Wer sich begrenzt, vollendet seine Spur,

wer trägt, damit es nicht das Sein verletze,

verzögernd sich, den sammelt die Natur,

den Schweigenden erhalten die Gesetze.

Am Ende der Tage steht ein "großer schweigender Mann": "ein Volk, das untergeht, muß Lieder singen" – in der Anerkennung der Fatalität liegt Wert und Würde des Menschen.

So zeigen die "Primären Tage", zeigt die Ährenlese auf gemähtem Feld noch einmal den ganzen Benn ... jenen einzigen Dichter, dessen Werk unsere Wirklichkeit, Traum und Erinnern, Wachen und Gegenwärtigkeit, im Medium einer Sprache von unvergleichlich melancholischer Präzision zu entschleiern vermochte.

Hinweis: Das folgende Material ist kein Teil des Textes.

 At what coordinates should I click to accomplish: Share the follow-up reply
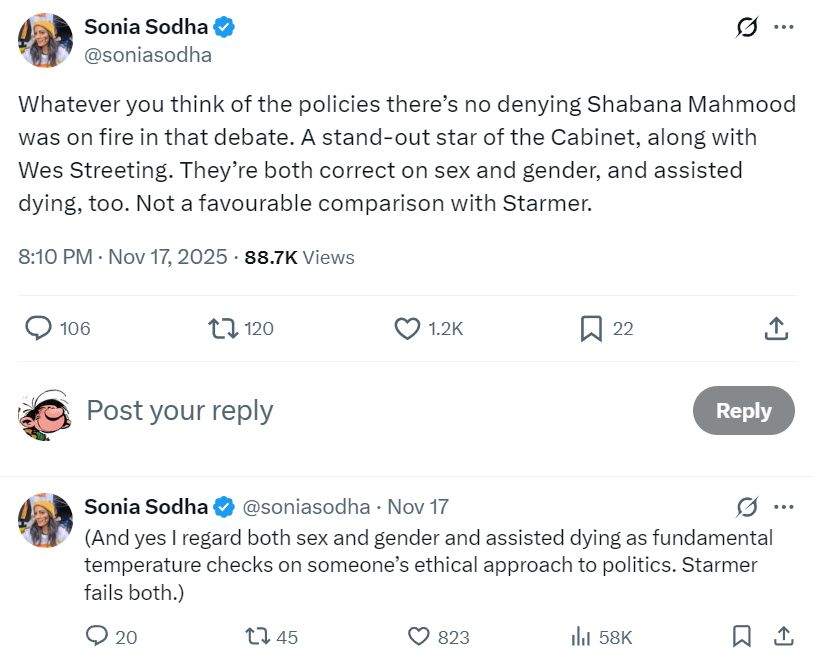pos(784,636)
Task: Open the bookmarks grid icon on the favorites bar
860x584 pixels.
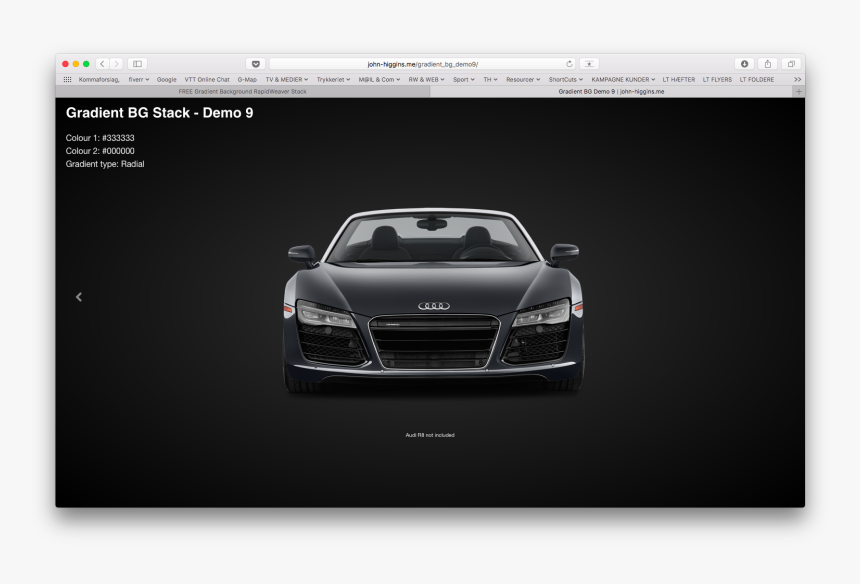Action: pos(67,79)
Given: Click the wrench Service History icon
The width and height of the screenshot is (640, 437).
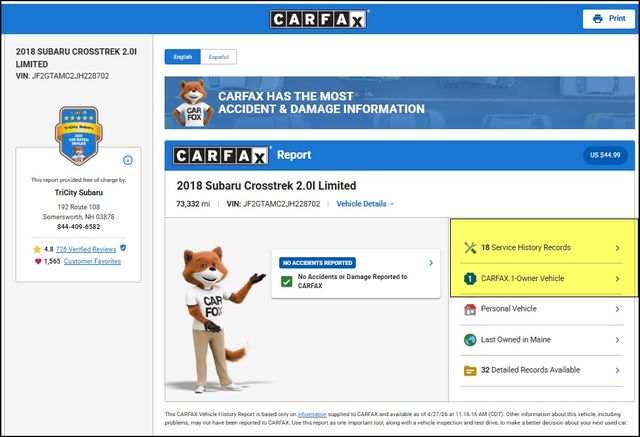Looking at the screenshot, I should tap(471, 247).
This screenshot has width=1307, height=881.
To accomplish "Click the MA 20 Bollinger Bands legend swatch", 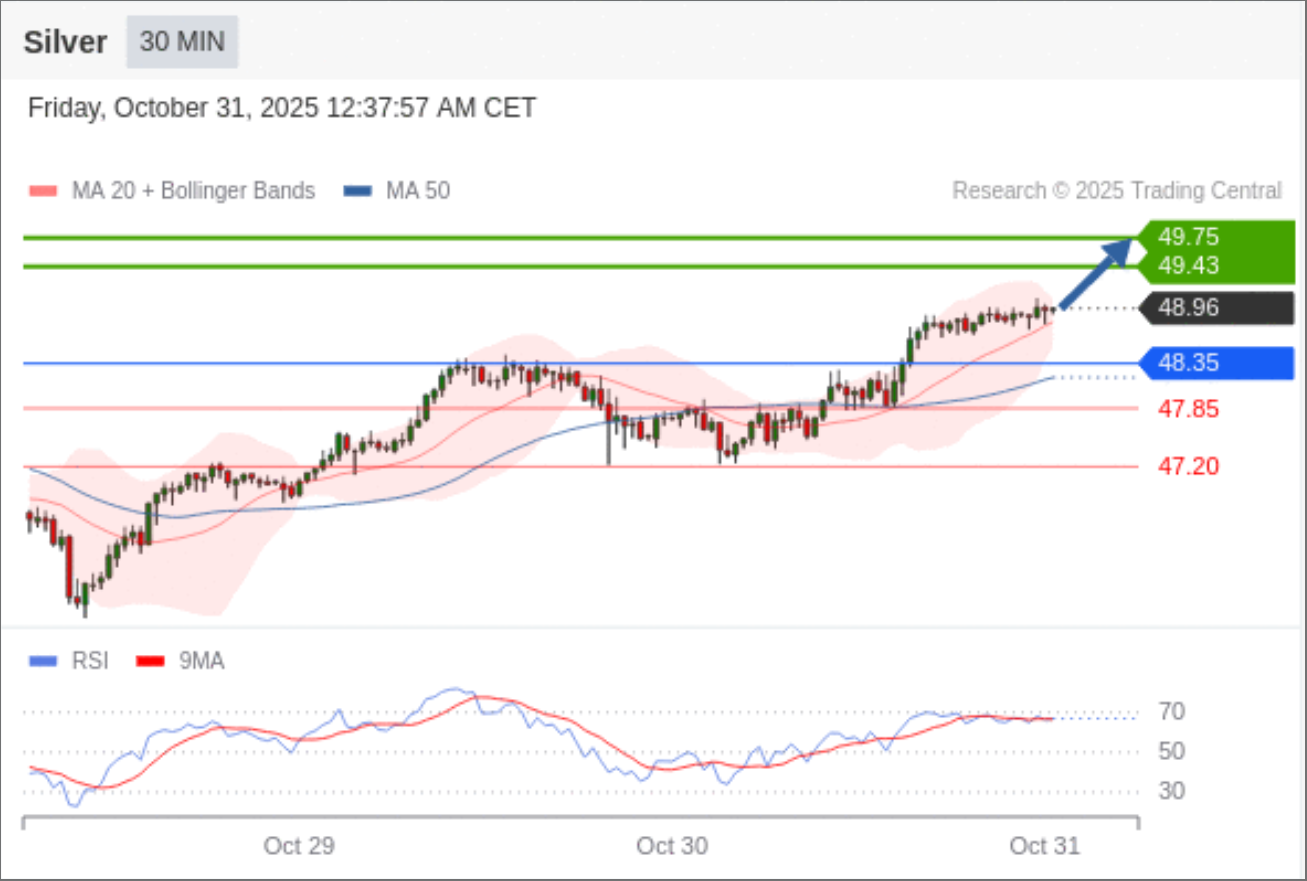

Man kennt Benns Bewunderung für den Tiger Clemenceau. Wer weiß: vielleicht war er so etwas wie ein Clemenceau der Sprache; denn fast scheint es am Ende der "Primären Tage", in denen sich noch einmal die Welt der Méditerranée als Inkarnation des Menschlichen und Europa als Gleichnis seiner Grenze und Größe vorstellt, als hätten auch über Benns Leben die Worte gestanden: "Mit dem Blick auf das Ende ist das Leben schön."